Sunday, November 3, 2019

Homily for 31st Sunday of Ordinary Time

Homily for the
31st Sunday of Ordinary Time

October 30, 1977
Wis 11: 22—12: 2
Luke 19: 1-10

St. Andrew, Upper Arlington, Ohio

I was a recently ordained deacon when I preached this homily.

“You are merciful for all, for you can do all things, and you overlook men’s sins, that they may repent” (Wis 11: 23).

Last Sunday and today our Mass readings have focused on sin and forgiveness.  This theme is an important one for us Christians because we are all sinners.  Only when we admit that we are sinners and repent can we be forgiven.

The reading from the Old Testament Book of Wisdom is taken from a long section which details how God punished both unbelievers and the Chosen People for their sins in the past.  Wisdom implies that men have to be obstinate sinners before God will punish them, and even then his punishment is relatively mild.  Our reading stresses that the Lord always is patient with us, allowing us time to repent of our misdeeds and return to him.  It gives a reason for his patience: his mercy is part of his creative power; he made us, and he loves us.

First, his mercy.  How do we react when someone offends us?  Usually I get angry, maybe very angry.  I may retaliate—verbally, physically, by the silent treatment, by avoiding the person who has hurt me.  In short, I lose control of my situation.  I feel a need to protect myself somehow, and my reactions dictate to me how to do that.  Only with time do my feelings subside.  If the offender asks my pardon, I may give it reluctantly, out of a sense of obligation, but even then my feelings pull me hard.

God is different—lucky for us! Although we are all offenders before him, he is no Gestapo agent ready to pounce on us at the smallest sign of rebellion on our part.  That’s how insecure people act.  Our God, the God of the Book of Wisdom, is powerful and sure.  He can do all things. He is master of what we would call feelings or reactions in ourselves.  He can be merciful toward us regardless of what we try to do to him.  He made us, and he loves us. He encourages us to repent.  He wants to forgive.  Instead of retaliating, he sends us reminders and warnings: our consciences, a word from a friend, a sacrament, a sermon, a child’s innocence, a family or business problem, who knows what…but certainly no fierce attack by all the forces of heaven and earth, followed by instant damnation.  Life’s not a divine Monopoly game where one wrong number turns up a Chance card that orders us, “Go directly to hell; do not pass GO; do not collect $200.”  God doesn’t need that sort of self-protection against us.  He shows us his power by being gracious and merciful toward us.
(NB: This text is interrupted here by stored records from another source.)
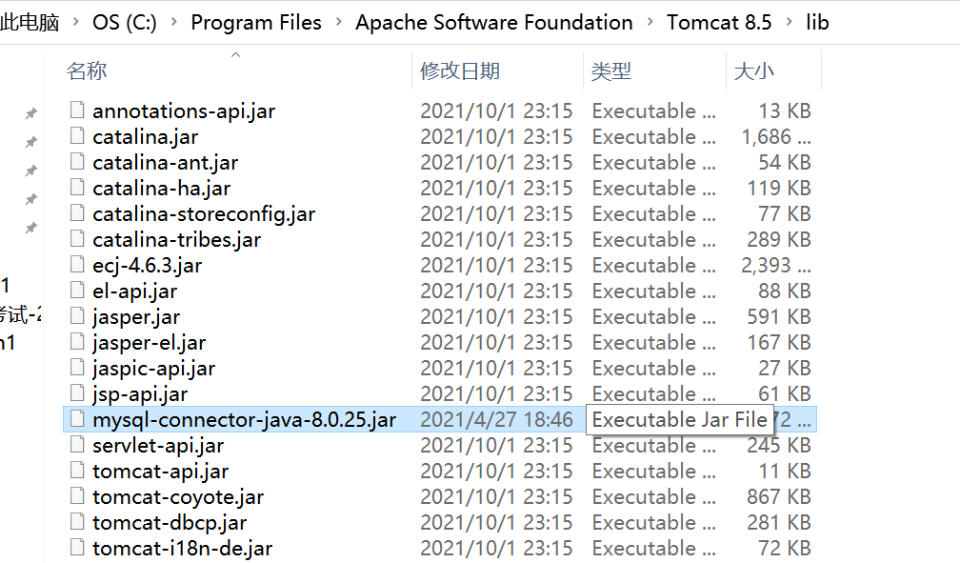Click the catalina.jar file icon
This screenshot has width=960, height=563.
77,136
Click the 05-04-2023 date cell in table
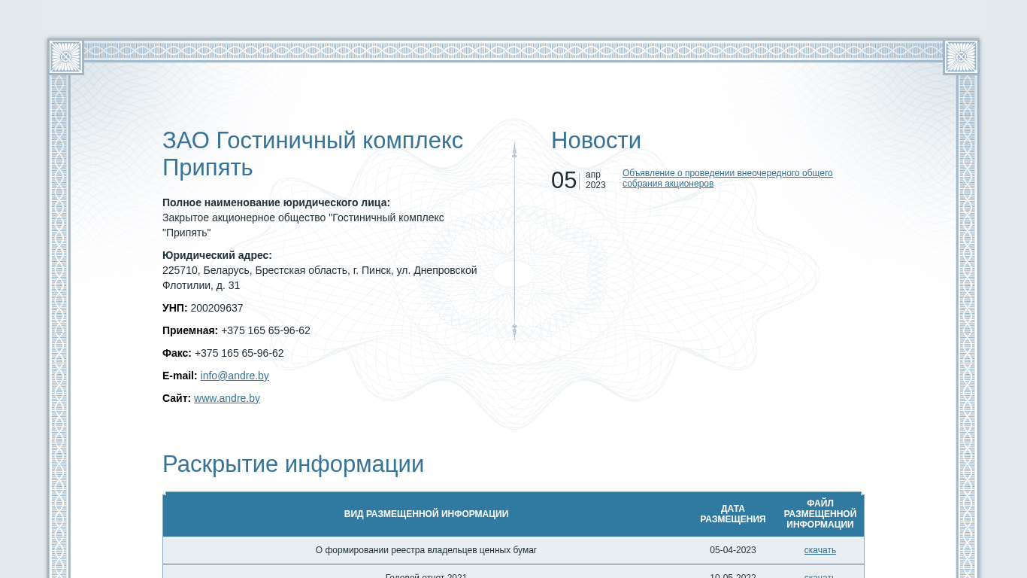The height and width of the screenshot is (578, 1027). pyautogui.click(x=732, y=550)
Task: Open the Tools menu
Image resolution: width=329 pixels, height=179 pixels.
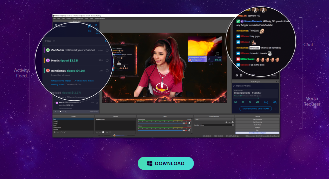Action: pos(86,18)
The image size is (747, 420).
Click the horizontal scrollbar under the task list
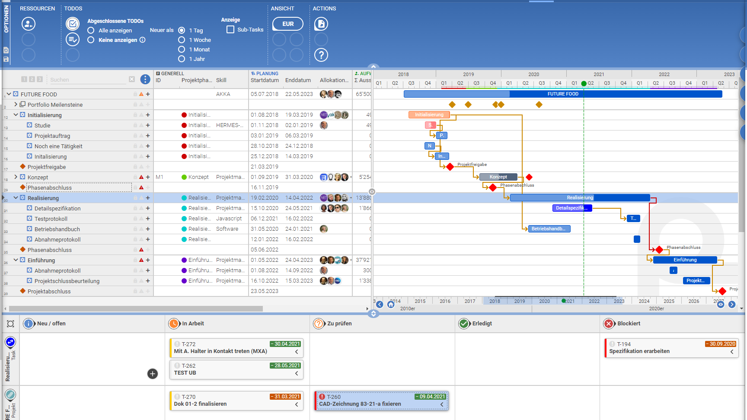[136, 309]
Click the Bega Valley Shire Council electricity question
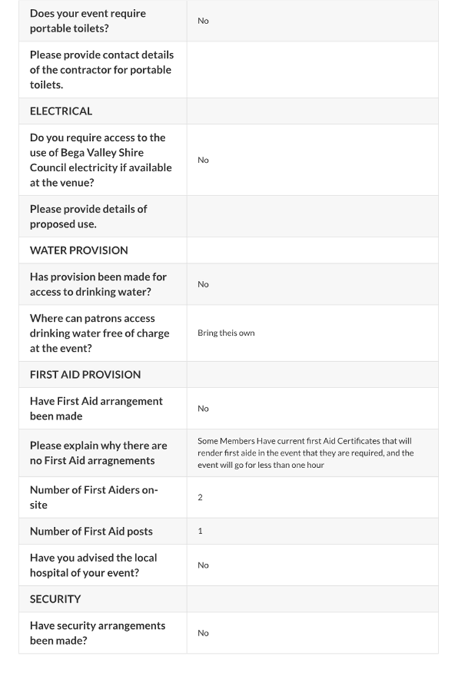Screen dimensions: 455x673 tap(100, 160)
Second, we must repent.  Repentance isn’t just an “I’m sorry,” as important as that is.  Repentance is far more radical.  It is a conversion, a complete turnaround—which is the literal meaning of the Greek that the Bible uses.  We see our sinful state, and we reject it.  We turn around again toward God and his mercy.  The tax collector Zacchaeus is a fine example of repentance.  A gentle word from Jesus, some recognition, is all he needed.  Jesus shows us how God handles repentant sinners.  Imagine!  Jesus is so sure of the situation that he even invited himself to supper at Zacchaeus’s house.  In Jesus’ time, tax collectors were notorious for defrauding the public and making themselves rich.  Whatever the injustice involved, it was all quite legal.  Zacchaeus promises to restore what he has taken wrongly, restore it four times over, and to give half of his abundance to the poor.  Quite a conversion!  And it all results from a gentle reminder from a merciful Savior.

That same merciful Savior is speaking to us today.  If we have done something grievously offensive to him, he awaits us in the sacrament of repentance—what we usually call confession.  The Church has recently renewed this sacrament in order to enable us to turn around our lives toward Christ more easily.  If we find so-called “ordinary” or “venial” sin in ourselves, the part and parcel of our daily lives, Jesus still invites us to repent, but he also reverses the hospitality between Zacchaeus and himself: he invites us this morning to join his sacred meal and to give thanks with him to a merciful Father.